We are currently undertaking an internal project to move our websites to a multi-datacenter anycast infrastructure. This will eliminate the single point of failure at core01.ffm3.de by distributing incoming requests across different load balancers at Tornado Datacenter, Interxion, and Equinix. Given the business-critical nature of API connectivity for our customers, we strive for high availability, which we regrettably failed to achieve in this instance.
When the equipment became unreachable on June 7, 2024, we promptly dispatched one of our operations engineers to the Interxion (Digital Realty) site, achieving a response time of about 30 minutes. This is significantly better than the average two-hour response time offered by the data center operator for remote hands requests.

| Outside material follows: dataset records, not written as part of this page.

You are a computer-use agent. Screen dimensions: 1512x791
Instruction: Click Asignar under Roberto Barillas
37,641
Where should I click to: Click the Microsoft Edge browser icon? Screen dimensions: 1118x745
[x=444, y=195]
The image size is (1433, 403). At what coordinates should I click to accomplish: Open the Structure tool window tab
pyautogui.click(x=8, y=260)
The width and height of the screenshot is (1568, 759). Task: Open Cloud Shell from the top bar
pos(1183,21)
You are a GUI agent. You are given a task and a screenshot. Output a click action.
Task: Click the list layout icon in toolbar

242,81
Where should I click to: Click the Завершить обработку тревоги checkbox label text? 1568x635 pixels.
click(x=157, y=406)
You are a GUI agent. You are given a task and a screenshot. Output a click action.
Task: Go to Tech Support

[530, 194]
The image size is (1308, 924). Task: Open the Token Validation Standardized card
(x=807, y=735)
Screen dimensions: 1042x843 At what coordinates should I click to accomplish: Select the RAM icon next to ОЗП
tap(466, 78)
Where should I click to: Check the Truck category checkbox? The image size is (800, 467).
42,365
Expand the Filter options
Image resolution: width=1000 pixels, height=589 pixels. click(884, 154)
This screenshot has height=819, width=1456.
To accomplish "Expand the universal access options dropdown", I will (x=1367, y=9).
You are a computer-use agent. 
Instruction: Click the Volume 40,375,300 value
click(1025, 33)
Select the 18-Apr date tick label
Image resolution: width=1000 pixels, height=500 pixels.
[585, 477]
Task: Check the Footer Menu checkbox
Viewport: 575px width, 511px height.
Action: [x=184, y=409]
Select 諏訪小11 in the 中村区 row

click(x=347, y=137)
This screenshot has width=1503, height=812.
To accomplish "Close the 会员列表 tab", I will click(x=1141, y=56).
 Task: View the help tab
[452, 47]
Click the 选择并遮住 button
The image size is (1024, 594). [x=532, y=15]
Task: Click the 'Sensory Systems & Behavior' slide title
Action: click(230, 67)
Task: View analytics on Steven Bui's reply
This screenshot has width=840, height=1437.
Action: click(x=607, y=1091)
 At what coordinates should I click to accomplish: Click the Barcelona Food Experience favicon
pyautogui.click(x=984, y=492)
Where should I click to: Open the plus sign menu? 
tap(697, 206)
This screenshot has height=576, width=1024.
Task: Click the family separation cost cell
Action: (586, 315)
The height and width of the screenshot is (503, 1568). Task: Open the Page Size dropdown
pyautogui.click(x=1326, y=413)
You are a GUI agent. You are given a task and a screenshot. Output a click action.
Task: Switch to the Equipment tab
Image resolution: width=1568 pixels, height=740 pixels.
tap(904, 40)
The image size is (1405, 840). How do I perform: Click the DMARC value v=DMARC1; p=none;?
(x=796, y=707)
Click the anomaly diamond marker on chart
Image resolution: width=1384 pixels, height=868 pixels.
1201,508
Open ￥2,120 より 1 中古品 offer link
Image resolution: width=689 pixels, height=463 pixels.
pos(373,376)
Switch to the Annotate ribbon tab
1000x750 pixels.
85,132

Upon arrival, our engineer found both devices in an inoperable state, preventing any restoration of routing functionality. We decided to perform a hard reboot of both devices, which temporarily restored normal operation.
However, the routing functionality failed again shortly afterward when the RPD daemon on the equipment logged an assert() condition, indicating a software bug in Juniper JunOS. Restarting the RPD daemon three more times led to repeated crashes as BGP sessions resumed.
Upon analyzing the RPD core dump, we identified the exact cause as a known bug in Juniper JunOS related to certain route attributes. Our analysis suggests that a downstream customer likely triggered this issue. The Juniper software's use of assert() to handle this condition, causing the RPD to crash, is, in our opinion, poor software engineering practice. Logging the problematic route instead of crashing and disrupting dozens of BGP sessions would have been a better approach. Additionally, Juniper JunOS does not automatically restart the RPD daemon after a crash, requiring manual intervention to restore functionality. Such behavior is not acceptable for enterprise-grade equipment managing network infrastructure.
We decided to patch the network devices with the latest Juniper JunOS version. This process was challenging due to access issues arising from our security protocols. We are already working on an internal project to separate out-of-band access onto a dedicated infrastructure, and we will use this incident as a learning opportunity to expedite this process.
Once both devices were patched, we regained stable operational status, restoring connectivity for our customers and our own infrastructure.